▸ Brief: Start at the line holding "714x364 pixels.". Write out that line and each one after it to the end of the data, unchanged.
(Beginning of Provided data)
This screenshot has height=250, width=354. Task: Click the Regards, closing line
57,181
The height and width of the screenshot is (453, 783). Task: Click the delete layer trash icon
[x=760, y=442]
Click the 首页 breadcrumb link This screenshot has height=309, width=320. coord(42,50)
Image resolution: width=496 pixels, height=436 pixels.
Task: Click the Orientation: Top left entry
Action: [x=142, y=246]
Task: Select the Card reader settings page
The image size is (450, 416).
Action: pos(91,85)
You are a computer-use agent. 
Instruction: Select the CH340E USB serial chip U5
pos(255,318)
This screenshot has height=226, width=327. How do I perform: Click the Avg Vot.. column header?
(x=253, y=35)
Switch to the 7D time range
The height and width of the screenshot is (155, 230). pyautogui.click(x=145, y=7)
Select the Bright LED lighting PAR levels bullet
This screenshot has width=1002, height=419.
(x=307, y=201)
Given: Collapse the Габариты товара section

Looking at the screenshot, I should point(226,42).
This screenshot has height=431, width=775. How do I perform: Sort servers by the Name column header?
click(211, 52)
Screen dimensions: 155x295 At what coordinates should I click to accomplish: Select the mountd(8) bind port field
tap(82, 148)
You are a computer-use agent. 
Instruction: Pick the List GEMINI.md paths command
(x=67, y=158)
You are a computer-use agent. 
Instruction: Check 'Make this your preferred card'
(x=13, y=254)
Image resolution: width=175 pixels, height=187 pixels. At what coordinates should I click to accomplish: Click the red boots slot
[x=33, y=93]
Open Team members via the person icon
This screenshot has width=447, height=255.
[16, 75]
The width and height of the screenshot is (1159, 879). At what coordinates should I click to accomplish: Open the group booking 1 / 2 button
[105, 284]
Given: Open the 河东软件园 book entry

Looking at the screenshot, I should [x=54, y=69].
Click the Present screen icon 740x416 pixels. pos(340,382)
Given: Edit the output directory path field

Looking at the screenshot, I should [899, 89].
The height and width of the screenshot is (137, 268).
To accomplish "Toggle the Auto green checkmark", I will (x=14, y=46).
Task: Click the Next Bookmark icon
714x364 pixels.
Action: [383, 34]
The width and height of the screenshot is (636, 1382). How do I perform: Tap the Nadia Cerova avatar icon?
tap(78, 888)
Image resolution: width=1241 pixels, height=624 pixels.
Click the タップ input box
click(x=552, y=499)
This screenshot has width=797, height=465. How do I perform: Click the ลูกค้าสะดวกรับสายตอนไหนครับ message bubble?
(End of Provided data)
▸ Result of the task:
714x364 pixels.
Action: [383, 34]
The width and height of the screenshot is (636, 1382). How do I perform: Tap the Nadia Cerova avatar icon?
tap(78, 888)
Image resolution: width=1241 pixels, height=624 pixels.
Click the タップ input box
click(x=552, y=499)
This screenshot has width=797, height=465. How do I perform: Click the ลูกค้าสะดวกรับสายตอนไหนครับ message bubble?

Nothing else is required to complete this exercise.